* DATA FOR ANALYSIS
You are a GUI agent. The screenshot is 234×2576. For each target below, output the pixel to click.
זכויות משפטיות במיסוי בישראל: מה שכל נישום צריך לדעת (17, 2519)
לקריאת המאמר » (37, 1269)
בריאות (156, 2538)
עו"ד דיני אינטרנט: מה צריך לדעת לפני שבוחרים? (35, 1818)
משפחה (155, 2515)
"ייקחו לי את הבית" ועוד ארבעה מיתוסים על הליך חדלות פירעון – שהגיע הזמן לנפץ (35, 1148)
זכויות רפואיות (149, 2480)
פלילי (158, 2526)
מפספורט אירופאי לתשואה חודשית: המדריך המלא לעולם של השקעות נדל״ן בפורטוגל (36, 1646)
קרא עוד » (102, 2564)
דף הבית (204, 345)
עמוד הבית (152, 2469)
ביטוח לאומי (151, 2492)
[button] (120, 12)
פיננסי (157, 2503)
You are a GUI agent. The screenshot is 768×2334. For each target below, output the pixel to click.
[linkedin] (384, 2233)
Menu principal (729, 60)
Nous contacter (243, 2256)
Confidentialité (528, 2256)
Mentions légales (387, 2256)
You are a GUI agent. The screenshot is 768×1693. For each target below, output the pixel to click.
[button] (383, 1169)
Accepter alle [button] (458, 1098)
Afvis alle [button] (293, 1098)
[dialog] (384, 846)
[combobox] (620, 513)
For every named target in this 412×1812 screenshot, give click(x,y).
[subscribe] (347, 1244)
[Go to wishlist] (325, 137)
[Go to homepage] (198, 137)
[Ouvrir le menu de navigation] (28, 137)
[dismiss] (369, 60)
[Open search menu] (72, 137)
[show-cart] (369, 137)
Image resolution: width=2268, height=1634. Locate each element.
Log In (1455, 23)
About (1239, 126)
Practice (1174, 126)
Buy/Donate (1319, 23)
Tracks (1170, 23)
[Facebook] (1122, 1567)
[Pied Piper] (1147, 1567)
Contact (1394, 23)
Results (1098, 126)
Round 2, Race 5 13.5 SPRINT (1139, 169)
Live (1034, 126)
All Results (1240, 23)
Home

* ASSIGNMENT
What you return must be an exact retyping of the lines above starting at the line with "ביטוח לאומי (151, 2492)" and ending at the line with "Accepter alle [button] (458, 1098)", and nothing besides.

* SOLUTION FOR THIS EXERCISE
ביטוח לאומי (151, 2492)
[button] (120, 12)
פיננסי (157, 2503)
You are a GUI agent. The screenshot is 768×2334. For each target below, output the pixel to click.
[linkedin] (384, 2233)
Menu principal (729, 60)
Nous contacter (243, 2256)
Confidentialité (528, 2256)
Mentions légales (387, 2256)
You are a GUI agent. The screenshot is 768×1693. For each target below, output the pixel to click.
[button] (383, 1169)
Accepter alle [button] (458, 1098)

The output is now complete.